Потом по двору потекла река, горячая и широкая. Она смыла медведя, льды, она всё унесла за ворота. По реке плыли индейцы на узкой лодке. Они поднимали над головами огромные кокосовые орехи и прикладывались к ним губами. Обеими руками они прижимали орехи к губам, и со стороны казалось, что индейцы дуют в какие-то странные барабаны. Может, это индейцы шингу? Потом индейцы швыряли пустые ореховые скорлупы в воду, и те плыли вниз по течению. На скорлупах вырастали паруса, поднимался ветер, и тогда скорлупы плыли по течению вверх.
Всё это вызывало во мне улыбку, и мне приятно было курить и поглядывать на свой двор.
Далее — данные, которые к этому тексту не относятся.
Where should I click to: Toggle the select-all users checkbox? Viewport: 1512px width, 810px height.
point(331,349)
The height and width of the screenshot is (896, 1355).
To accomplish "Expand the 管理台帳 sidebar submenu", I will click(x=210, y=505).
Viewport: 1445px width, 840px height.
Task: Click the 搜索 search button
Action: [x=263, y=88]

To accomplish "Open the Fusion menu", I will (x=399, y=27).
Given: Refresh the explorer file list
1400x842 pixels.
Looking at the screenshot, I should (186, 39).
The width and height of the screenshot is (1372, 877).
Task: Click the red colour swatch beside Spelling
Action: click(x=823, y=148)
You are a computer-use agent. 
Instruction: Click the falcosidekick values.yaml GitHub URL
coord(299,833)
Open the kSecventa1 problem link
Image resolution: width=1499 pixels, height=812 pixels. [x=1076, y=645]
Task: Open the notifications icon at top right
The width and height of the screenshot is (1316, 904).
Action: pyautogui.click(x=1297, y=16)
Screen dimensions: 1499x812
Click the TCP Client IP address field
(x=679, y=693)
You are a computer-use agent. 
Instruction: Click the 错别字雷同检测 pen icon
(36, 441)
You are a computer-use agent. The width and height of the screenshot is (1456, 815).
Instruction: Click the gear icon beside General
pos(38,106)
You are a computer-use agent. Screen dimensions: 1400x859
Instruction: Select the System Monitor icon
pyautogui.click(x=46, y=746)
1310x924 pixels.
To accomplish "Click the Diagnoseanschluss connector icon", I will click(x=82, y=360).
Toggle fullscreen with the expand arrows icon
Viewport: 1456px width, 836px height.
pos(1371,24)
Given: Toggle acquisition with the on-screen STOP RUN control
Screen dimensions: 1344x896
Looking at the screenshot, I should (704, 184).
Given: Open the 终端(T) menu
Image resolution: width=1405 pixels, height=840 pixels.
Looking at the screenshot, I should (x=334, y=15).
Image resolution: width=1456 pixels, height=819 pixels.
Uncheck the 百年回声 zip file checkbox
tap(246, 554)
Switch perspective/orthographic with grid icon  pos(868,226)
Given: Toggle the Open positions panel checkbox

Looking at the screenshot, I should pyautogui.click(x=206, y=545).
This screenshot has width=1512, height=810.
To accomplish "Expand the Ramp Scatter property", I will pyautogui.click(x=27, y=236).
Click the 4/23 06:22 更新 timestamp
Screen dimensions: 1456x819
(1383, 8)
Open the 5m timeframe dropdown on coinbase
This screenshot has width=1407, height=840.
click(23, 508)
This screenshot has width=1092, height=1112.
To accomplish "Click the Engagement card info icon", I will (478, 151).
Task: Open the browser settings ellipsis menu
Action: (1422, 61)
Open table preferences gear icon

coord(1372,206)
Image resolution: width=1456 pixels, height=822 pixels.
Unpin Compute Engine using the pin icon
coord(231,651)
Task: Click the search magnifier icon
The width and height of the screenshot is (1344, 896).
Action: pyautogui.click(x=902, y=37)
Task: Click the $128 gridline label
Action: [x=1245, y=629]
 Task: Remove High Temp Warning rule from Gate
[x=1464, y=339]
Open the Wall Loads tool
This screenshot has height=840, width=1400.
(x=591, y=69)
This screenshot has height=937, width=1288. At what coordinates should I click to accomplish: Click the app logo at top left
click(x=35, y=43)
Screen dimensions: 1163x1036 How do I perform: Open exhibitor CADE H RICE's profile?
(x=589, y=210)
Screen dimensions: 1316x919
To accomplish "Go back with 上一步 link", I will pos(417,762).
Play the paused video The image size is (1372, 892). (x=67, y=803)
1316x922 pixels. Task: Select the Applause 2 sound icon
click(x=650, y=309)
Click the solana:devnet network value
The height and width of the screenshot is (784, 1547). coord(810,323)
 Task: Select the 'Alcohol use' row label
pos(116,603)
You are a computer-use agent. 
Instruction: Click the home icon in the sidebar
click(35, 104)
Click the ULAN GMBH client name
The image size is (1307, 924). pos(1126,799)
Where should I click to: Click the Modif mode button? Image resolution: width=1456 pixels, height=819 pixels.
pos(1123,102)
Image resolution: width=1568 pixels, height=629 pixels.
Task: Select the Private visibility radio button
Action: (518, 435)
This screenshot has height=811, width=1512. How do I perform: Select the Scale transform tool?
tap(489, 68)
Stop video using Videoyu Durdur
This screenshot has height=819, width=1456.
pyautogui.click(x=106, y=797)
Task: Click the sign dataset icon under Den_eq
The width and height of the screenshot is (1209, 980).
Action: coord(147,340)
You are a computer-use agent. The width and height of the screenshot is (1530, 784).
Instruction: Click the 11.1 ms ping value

Теперь по двору пошли верблюды, а река утонула в песках. На верблюдах сидели седые чёрные бедуины. Впереди каравана скакали всадники в кольчугах и с копьями. Они действительно бросали и ловили копьё на скаку, оглядывались и выкрикивали что-то на непонятном для меня языке. Они оглядывались туда, где на огромном бактриане покачивался шатёр. Из шатра то и дело выскальзывала довольно тонкая женская рука, которая отдёргивая полу шатра, и выглядывала женская головка и кивала мне, как бы приглашая в дорогу. Вдали показались пирамиды, но солнце уже садилось, и всё погружалось во мрак.
Тогда вышел откуда-то из-за огорода маленький человечек в синем колпаке. Он сел на моё крыльцо и начал играть на дудке. Играя на дудке под звёздами, он покачивал своей длинной белой бородой и всё клонил и клонил голову одним ухом к земле. По всему двору из земли пошли выбираться и вспархивать попугаи. Человечек спрятал дудку в карман и ушёл.
Сейчас уже рассвело. И стало видно, что вокруг шумит океан, а с берега свешиваются над ним раскидистые деревья. Попугаи расселись по деревьям вдоль всего берега. Они громко кричали, а порою дрались. Им некогда было посмотреть в даль океана, где появились длинные железные корабли, поводя в воздухе орудиями, словно растопыренными пальцами. Корабли шли волчьей молчаливой походкой. Всё же попугаи заметили эскадру и разом смолкли. Они притаились в деревьях, будто их нет да и никогда не было.